American bobsledder (born 1980)

Curtis "Curt" Tomasevicz (born September 17, 1980) is an American bobsledder who has competed since 2004, and a former college football player. He won six medals at the FIBT World Championships with two golds (Four-man: 2009, 2012), a silver (Mixed team: 2007) and three bronzes (Two-man: 2009, Mixed team: 2008, 2009).

Tomasevicz finished sixth in the four-man event at the 2006 Winter Olympics in Turin. He was an alternate during the (2006–07) season on World Cup tour for driver Steven Holcomb and won a gold in Cesana, Italy during the 2007–08 season.

It was announced on January 15, 2010 that he made the US team in both the two-man and four-man events at the 2010 Winter Olympics, where he won a gold medal.

==Personal life==
Tomasevicz earned his bachelor degree and Master of Science degree in electrical engineering with a minor in astrophysics, and in December 2017 a PhD in biological systems engineering, all from the University of Nebraska–Lincoln.
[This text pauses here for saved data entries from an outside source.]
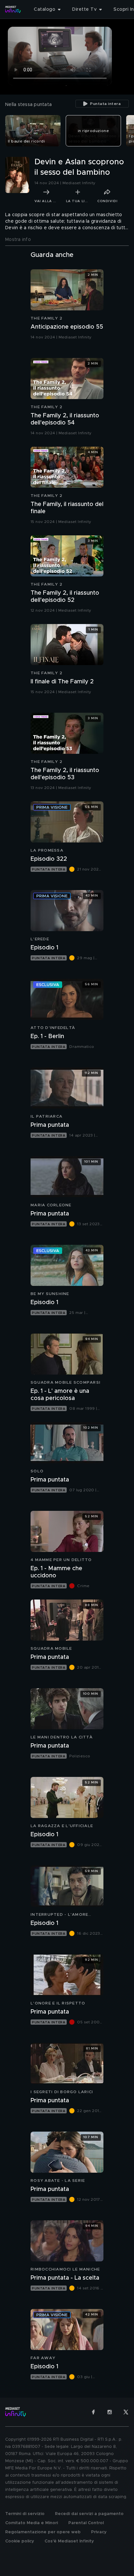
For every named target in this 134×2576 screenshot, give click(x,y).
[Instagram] (110, 2412)
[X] (126, 2412)
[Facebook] (93, 2412)
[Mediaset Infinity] (13, 9)
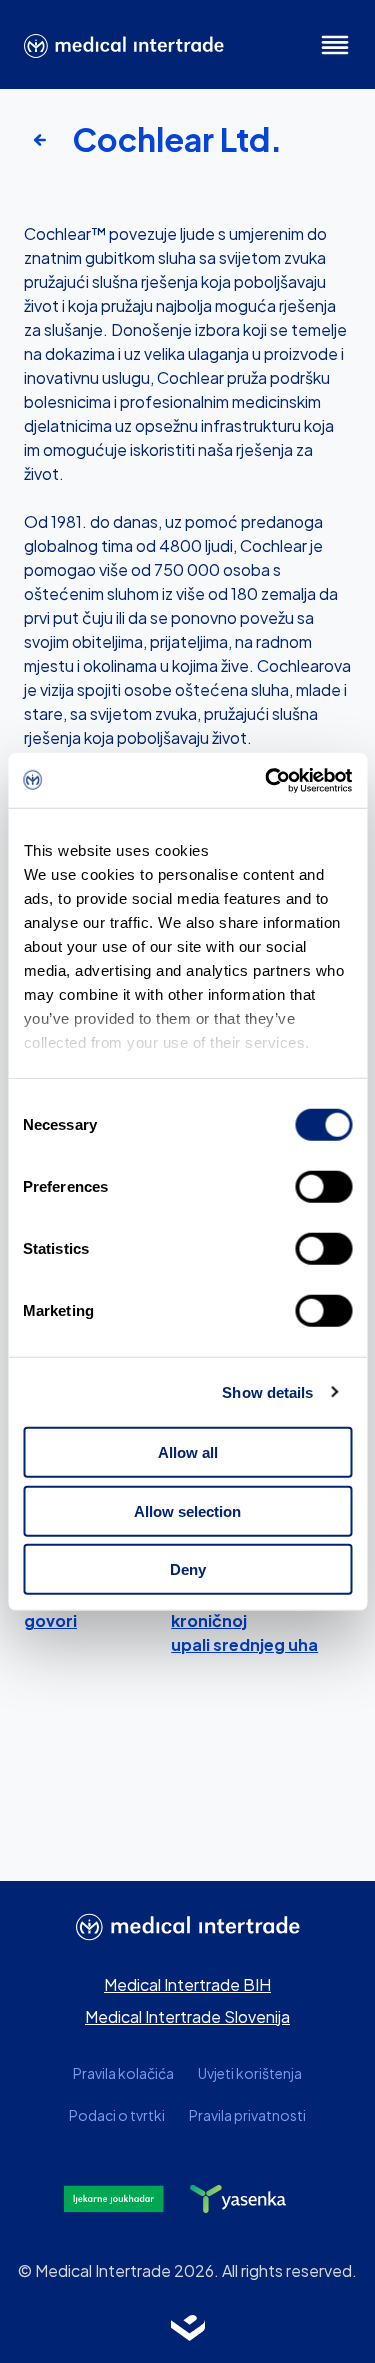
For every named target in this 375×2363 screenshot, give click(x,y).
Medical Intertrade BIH (187, 1984)
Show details (267, 1391)
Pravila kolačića (123, 2073)
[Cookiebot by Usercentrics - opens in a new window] (267, 780)
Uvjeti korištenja (250, 2073)
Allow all (188, 1452)
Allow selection (187, 1510)
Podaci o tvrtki (117, 2115)
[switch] (323, 1187)
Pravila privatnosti (247, 2115)
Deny (188, 1569)
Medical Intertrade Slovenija (187, 2016)
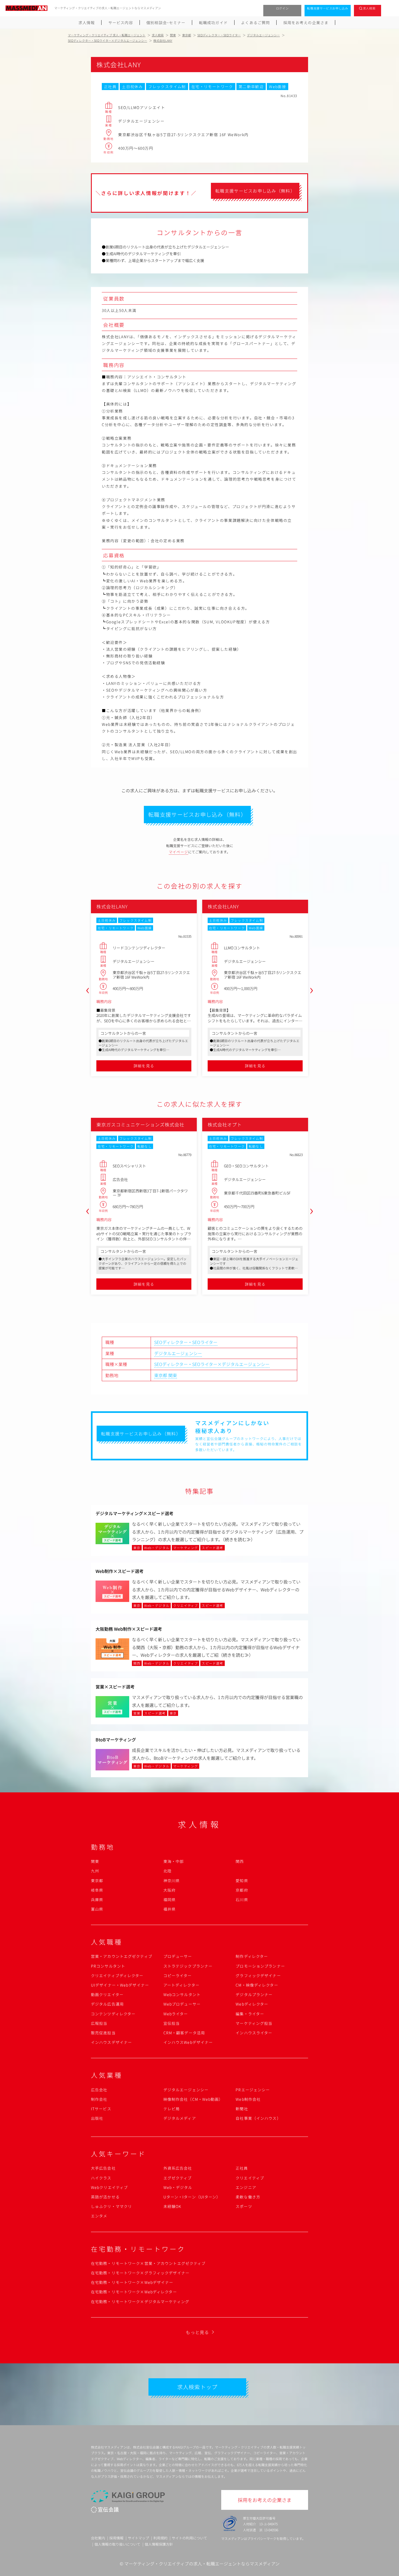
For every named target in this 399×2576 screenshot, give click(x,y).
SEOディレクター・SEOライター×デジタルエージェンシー (212, 1364)
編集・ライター (250, 2013)
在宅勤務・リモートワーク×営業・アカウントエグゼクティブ (148, 2263)
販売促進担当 (103, 2032)
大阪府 (169, 1890)
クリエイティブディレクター (117, 1975)
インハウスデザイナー (111, 2042)
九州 (95, 1870)
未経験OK (172, 2206)
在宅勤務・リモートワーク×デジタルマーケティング (140, 2301)
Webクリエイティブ (109, 2187)
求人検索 (369, 8)
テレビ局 (171, 2108)
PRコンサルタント (108, 1966)
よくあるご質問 (255, 22)
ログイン (282, 8)
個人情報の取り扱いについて (117, 2544)
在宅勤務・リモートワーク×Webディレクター (134, 2291)
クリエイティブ (250, 2178)
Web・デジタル (177, 2187)
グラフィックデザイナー (258, 1975)
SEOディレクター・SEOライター (185, 1342)
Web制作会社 (248, 2099)
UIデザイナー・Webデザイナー (120, 1985)
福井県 (169, 1909)
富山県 (97, 1909)
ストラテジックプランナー (188, 1966)
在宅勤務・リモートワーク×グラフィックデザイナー (140, 2272)
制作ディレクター (252, 1956)
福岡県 (169, 1899)
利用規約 (160, 2537)
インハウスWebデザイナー (188, 2042)
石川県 (242, 1899)
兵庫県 (97, 1899)
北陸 (167, 1870)
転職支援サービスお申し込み (327, 8)
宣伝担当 (171, 2023)
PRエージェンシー (253, 2089)
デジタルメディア (179, 2118)
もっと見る (197, 2332)
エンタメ (99, 2216)
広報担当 (99, 2023)
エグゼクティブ (177, 2178)
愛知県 (242, 1880)
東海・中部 (173, 1861)
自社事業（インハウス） (258, 2118)
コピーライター (177, 1975)
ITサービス (101, 2108)
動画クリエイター (107, 1994)
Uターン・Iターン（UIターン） (192, 2197)
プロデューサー (177, 1956)
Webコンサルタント (182, 1994)
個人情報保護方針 (159, 2544)
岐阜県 (97, 1890)
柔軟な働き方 (248, 2197)
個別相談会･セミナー (165, 22)
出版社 (97, 2118)
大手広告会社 (103, 2168)
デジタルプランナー (254, 1994)
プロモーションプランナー (260, 1966)
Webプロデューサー (182, 2004)
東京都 (160, 1375)
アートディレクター (181, 1985)
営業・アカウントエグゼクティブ (121, 1956)
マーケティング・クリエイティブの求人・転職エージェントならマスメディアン (202, 2563)
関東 (172, 1375)
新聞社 (242, 2108)
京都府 (242, 1890)
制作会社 (99, 2099)
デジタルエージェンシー (178, 1353)
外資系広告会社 (177, 2168)
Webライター (175, 2013)
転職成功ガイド (213, 22)
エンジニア (246, 2187)
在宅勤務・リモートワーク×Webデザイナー (132, 2282)
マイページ (178, 851)
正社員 (242, 2168)
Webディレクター (252, 2004)
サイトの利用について (189, 2537)
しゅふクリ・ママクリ (111, 2206)
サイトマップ (138, 2537)
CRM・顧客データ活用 (184, 2032)
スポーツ (244, 2206)
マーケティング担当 (254, 2023)
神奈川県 (171, 1880)
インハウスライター (254, 2032)
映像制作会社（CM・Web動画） (193, 2099)
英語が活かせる (105, 2197)
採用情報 (116, 2537)
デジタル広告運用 (107, 2004)
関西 (240, 1861)
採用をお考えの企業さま (305, 22)
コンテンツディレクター (113, 2013)
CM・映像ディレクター (257, 1985)
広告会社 (99, 2089)
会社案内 (98, 2537)
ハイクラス (101, 2178)
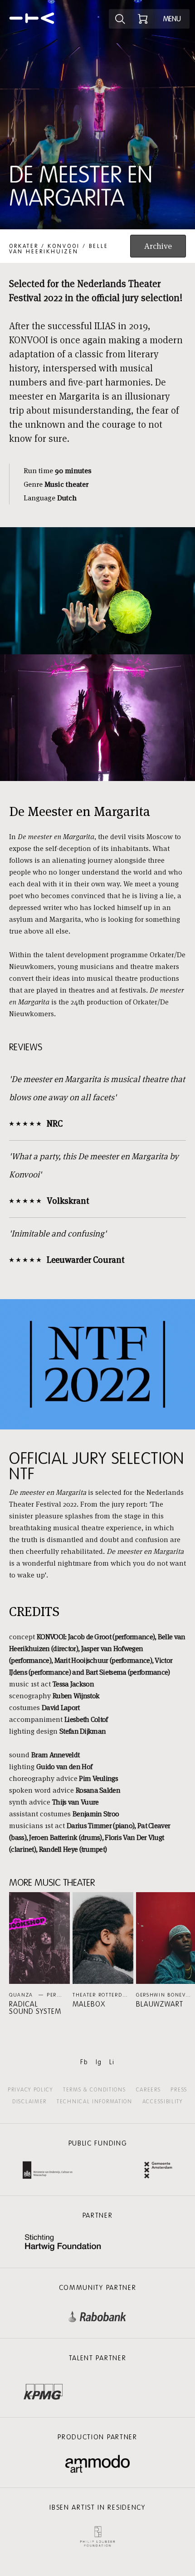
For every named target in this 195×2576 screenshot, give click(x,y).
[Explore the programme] (120, 19)
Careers (148, 2090)
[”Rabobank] (97, 2314)
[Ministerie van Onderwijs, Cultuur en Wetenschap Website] (48, 2171)
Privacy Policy (30, 2090)
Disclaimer (29, 2101)
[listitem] (39, 1953)
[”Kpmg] (43, 2389)
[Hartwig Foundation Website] (63, 2243)
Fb (84, 2062)
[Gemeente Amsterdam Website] (158, 2171)
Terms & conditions (94, 2090)
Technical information (94, 2101)
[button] (39, 1953)
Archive (158, 246)
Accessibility (162, 2101)
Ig (99, 2062)
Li (111, 2062)
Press (179, 2090)
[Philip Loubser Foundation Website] (97, 2534)
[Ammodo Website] (97, 2464)
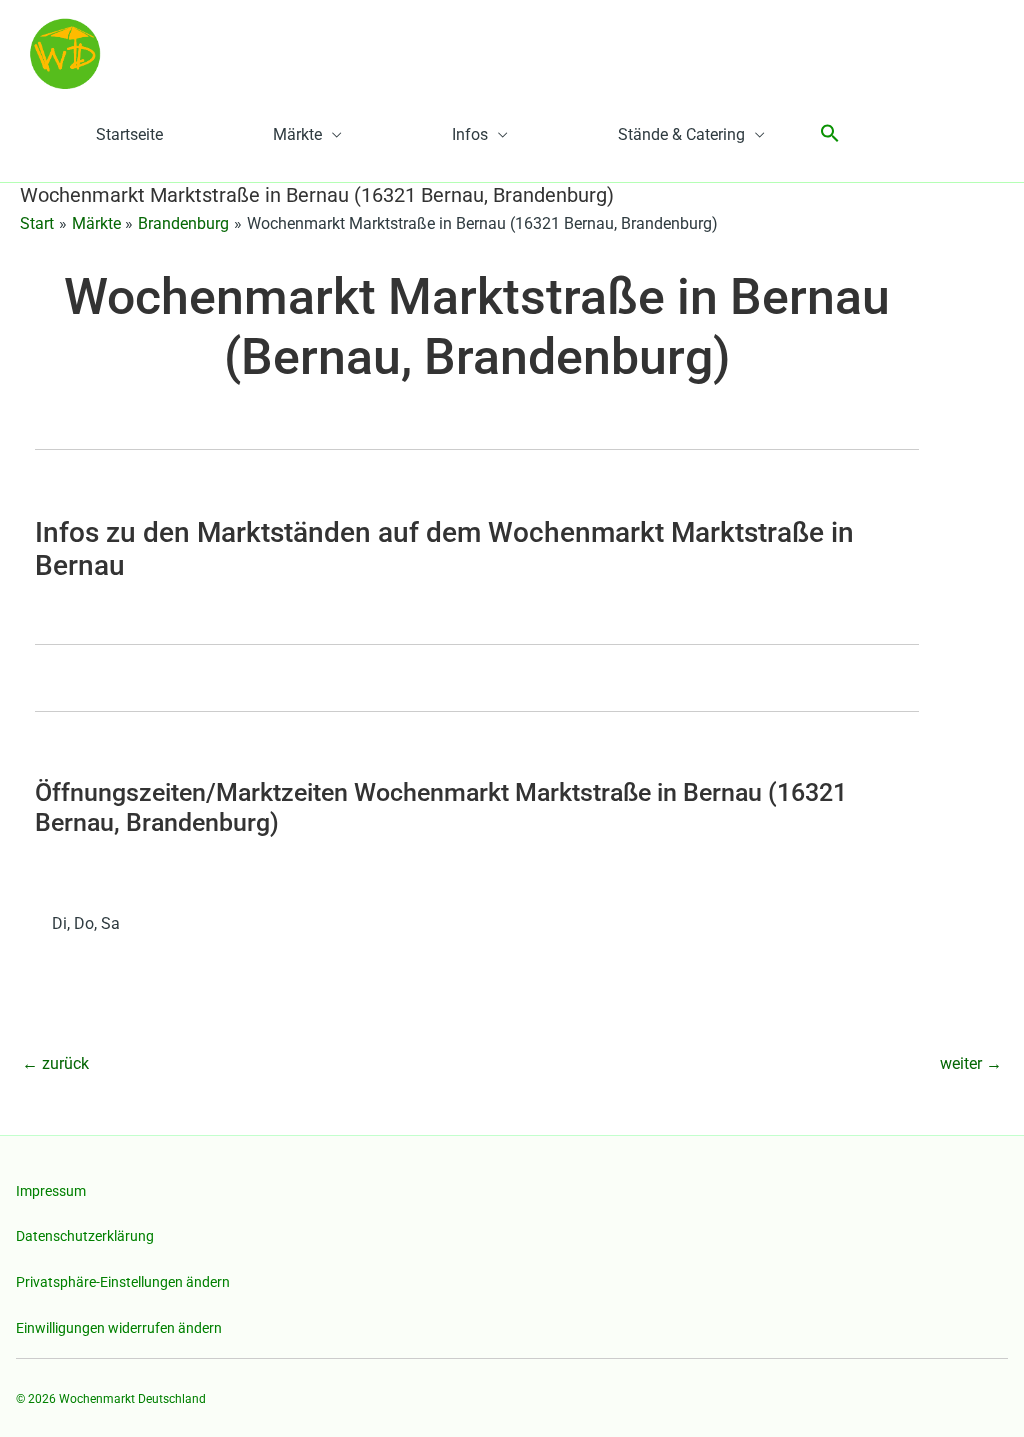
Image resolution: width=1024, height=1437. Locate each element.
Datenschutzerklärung (85, 1236)
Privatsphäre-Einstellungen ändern (123, 1282)
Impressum (51, 1191)
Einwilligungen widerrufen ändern (119, 1328)
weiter (971, 1063)
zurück (55, 1063)
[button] (830, 134)
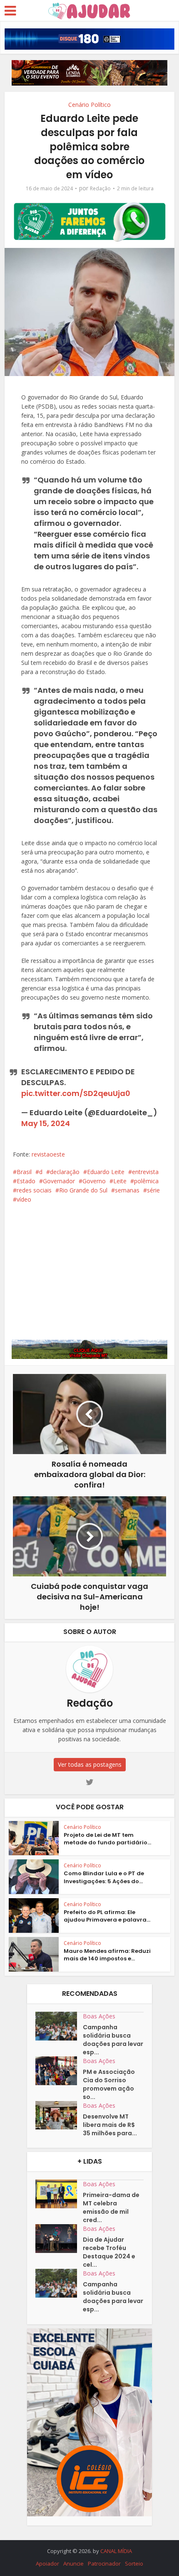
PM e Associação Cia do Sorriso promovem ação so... (109, 2084)
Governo (94, 1181)
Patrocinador (104, 2563)
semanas (127, 1190)
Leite (120, 1181)
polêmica (146, 1181)
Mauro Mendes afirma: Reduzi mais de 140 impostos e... (107, 1954)
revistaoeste (48, 1154)
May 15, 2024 (45, 1123)
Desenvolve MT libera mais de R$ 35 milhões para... (110, 2124)
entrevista (145, 1172)
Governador (59, 1181)
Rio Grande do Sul (83, 1190)
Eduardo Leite (105, 1172)
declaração (65, 1172)
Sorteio (134, 2563)
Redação (100, 188)
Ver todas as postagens (90, 1764)
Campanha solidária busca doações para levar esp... (113, 2039)
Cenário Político (89, 105)
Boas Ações (99, 2016)
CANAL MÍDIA (116, 2551)
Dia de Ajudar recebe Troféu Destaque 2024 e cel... (109, 2252)
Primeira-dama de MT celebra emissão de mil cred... (111, 2207)
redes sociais (34, 1190)
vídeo (24, 1199)
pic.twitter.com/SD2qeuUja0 (75, 1093)
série (153, 1190)
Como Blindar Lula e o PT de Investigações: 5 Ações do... (104, 1877)
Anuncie (73, 2563)
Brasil (24, 1172)
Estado (26, 1181)
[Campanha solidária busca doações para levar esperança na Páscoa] (59, 2026)
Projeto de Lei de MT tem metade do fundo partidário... (107, 1838)
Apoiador (47, 2563)
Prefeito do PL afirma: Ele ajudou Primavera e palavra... (107, 1916)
He played fullback and middle linebacker for the Nebraska Cornhuskers football team from 2000–2003, and was named an Academic All-Big 12 player in 2002. He comes from Shelby, Nebraska. Tomasevicz serves as an Assistant Professor in biological systems engineering at the University of Nebraska–Lincoln, and also speaks at schools around Nebraska.

Tomasevicz is a faithful Catholic who has an appreciation for the Church's longstanding and fruitful relationship with science, and an appreciation for other aspects of the Church's history.